Sie sind die Ärzte der Zukunft und sie wollen diesen Job unbedingt. Dafür nehmen sie viel in Kauf. In den sechs Jahren ihres Studiums werden sie rund 93.000 Euro in ihre Ausbildung investiert haben.
Annemarie Ernst finanziert das Studium mit einem Mix: Noch wohnt die Erfurterin bei den Eltern, das spart schon mal die Miete für eine WG. Außerdem arbeitet sie bis zu 20 Stunden in der Woche als Rettungssanitäterin. "Wir stemmen das gemeinsam - meine Eltern und ich", sagt die 20-Jährige.
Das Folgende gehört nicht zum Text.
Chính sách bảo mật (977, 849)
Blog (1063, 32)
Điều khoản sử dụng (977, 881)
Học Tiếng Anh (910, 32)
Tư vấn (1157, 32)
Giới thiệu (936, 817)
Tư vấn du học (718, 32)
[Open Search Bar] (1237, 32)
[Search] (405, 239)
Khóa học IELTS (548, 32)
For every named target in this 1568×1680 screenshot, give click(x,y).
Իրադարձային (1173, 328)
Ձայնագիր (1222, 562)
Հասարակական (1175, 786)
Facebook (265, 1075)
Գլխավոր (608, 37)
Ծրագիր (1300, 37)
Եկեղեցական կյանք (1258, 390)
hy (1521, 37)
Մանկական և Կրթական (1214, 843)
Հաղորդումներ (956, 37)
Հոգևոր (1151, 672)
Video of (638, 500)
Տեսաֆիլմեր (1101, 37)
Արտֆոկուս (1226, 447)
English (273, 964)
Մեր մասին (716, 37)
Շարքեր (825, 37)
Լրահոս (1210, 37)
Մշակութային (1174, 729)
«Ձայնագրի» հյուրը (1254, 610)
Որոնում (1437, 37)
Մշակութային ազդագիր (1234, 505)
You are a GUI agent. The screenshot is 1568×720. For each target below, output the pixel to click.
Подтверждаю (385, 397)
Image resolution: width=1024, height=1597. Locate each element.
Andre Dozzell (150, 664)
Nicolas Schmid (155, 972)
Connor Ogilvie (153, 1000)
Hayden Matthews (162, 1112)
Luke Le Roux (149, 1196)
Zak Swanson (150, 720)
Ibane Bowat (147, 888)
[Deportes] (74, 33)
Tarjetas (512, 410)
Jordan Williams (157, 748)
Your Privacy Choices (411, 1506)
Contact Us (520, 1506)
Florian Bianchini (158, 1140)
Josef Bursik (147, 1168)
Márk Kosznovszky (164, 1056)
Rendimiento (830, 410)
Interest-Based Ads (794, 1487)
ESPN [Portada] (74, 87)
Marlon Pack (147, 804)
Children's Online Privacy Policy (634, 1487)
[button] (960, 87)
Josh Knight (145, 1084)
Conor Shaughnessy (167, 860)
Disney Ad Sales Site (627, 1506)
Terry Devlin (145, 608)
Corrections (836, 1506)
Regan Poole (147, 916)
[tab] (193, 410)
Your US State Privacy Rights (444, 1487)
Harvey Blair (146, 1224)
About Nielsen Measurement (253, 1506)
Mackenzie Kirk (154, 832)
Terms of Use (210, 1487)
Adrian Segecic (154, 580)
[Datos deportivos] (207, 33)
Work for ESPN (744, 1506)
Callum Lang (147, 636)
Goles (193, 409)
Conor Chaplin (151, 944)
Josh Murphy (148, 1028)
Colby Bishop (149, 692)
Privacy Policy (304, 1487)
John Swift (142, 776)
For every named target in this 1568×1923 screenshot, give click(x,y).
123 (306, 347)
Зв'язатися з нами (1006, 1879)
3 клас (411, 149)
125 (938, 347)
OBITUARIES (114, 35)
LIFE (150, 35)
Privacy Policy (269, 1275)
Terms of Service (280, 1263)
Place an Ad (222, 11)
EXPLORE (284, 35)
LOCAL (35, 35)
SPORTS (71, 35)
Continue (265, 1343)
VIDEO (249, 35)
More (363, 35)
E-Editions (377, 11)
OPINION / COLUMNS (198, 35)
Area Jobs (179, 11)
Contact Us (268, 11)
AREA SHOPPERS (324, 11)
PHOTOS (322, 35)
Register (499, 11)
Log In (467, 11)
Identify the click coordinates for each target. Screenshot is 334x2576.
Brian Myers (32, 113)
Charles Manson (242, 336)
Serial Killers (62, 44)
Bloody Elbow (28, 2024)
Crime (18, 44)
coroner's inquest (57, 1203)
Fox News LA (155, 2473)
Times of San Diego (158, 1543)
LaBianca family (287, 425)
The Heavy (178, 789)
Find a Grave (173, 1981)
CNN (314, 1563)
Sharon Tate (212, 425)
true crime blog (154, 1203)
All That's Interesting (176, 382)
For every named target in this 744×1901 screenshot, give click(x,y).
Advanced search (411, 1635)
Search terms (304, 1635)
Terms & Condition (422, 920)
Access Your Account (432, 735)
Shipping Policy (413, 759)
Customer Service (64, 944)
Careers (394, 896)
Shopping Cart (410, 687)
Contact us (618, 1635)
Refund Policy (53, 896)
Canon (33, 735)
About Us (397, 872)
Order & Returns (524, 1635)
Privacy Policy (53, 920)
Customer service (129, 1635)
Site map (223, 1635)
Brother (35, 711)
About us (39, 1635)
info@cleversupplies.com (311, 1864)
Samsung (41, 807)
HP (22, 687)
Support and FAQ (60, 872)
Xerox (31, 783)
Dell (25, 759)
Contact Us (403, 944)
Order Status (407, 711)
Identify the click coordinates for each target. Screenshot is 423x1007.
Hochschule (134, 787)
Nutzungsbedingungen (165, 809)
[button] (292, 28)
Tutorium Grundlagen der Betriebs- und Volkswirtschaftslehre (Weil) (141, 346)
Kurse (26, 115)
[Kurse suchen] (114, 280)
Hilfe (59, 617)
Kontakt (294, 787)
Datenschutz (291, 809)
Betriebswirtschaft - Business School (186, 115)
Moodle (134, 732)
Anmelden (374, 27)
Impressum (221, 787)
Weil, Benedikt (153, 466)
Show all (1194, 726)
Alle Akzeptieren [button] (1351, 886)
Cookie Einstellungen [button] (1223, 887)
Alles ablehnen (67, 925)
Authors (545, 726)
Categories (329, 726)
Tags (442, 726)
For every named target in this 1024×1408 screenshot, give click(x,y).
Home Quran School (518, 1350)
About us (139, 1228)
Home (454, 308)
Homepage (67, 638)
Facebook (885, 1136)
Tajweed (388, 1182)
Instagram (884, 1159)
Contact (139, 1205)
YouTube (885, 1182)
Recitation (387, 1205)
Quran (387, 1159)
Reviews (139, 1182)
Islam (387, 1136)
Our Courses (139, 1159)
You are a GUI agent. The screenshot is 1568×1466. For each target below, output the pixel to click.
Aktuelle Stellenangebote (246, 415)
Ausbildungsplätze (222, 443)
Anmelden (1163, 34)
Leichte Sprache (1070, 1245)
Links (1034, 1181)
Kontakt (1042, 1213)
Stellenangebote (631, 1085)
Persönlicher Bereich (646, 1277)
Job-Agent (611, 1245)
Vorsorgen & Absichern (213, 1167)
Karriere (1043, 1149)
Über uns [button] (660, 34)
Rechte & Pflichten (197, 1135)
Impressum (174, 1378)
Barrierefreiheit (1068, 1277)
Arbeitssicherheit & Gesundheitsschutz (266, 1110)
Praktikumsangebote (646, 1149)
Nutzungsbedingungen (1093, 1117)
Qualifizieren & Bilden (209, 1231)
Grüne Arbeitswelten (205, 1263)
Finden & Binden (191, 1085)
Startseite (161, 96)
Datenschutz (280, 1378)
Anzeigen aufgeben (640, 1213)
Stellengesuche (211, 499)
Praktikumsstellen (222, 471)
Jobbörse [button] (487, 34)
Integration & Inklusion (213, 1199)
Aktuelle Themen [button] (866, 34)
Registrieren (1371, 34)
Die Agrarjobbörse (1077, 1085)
Trotz einer Abiturnote von 1,3 bekam sie von staatlichen Unis nur Absagen. Die Erfurter "Health and Medical University" (HMU) sei ein Glücksfall gewesen, sagt sie. Die Bedingungen an der jungen Universität seien hervorragend, auch weil die Studierenden mit einbezogen würden.
Studium an Erfurter Privatuniversität
Es fühle sich an wie ein Start-up, meint Mitstudent Ferdinand Hügl. Der 25-jährige Leipziger stammt aus einer Arztfamilie, wollte aber eigentlich schon allein wegen des Schichtdienstes nicht in die Fußstapfen von Vater und Großvater treten. So wurde er Rettungssanitäter, machte seinen Bachelor als Krankenpfleger, arbeitete auf einer Intensivstation.
Dabei merkte er, dass er noch tiefer in die Medizin eindringen will. "Mich fasziniert die Verbindung von Zwischenmenschlichem und dem Handwerk. Man befasst sich mit so kleinen Details und versteht den menschlichen Körper auf einer anderen Ebene".
Das Studieren an der Privat-Uni mache ungeheuren Spaß, auch wenn es anstrengend ist, sagen die zwei. Geschenkt werde ihnen nichts. "Wir haben hier viele Möglichkeiten, zusammen zu lernen, auch in kleineren Gruppen. Wir können auch zum Dozenten gehen und sagen: Das haben wir nicht verstanden, könnten wir noch mal ein Tutorial machen", sagt Annemarie.
Mit dabei zu sein, wie die neue Universität wächst und sich etabliert, sei ein tolles Gefühl, fügt Ferdinand hinzu. Im Erfurter Helios-Krankenhaus können die Studierenden ihre klinische Ausbildung absolvieren, weitere Krankenhäuser der Region sollen hinzu kommen.
Wir können auch zum Dozenten gehen und sagen: Das haben wir nicht verstanden, könnten wir noch mal ein Tutorial machen.
Als sie ihre ersten Hospitationstage im Klinikum hatten, habe der Oberarzt ganz stolz seinen Kollegen und Kolleginnen gesagt: "Wir haben jetzt wieder Medizinstudenten in Erfurt."
Medizinstudium in Erfurt lange Zeit nicht möglich
Nach der Wende war das Medizinstudium an der Uni Erfurt zugunsten der Uni Jena eingestellt worden. Dies ist nun seit April 2023 Geschichte mit der "Health and Medical University".
"Es geht um die Ärzte der Zukunft - und wenn sie hier studieren, ist die Chance größer, dass sie vielleicht auch in der Region bleiben", schätzt Gründungsrektor Thomas Steiner ein. "Die jungen Leute sind hochmotiviert, viele haben schon Berufserfahrung. Das ist ein großer Vorteil."
Es geht um die Ärzte der Zukunft - und wenn sie hier studieren, ist die Chance größer, dass sie vielleicht auch in der Region bleiben.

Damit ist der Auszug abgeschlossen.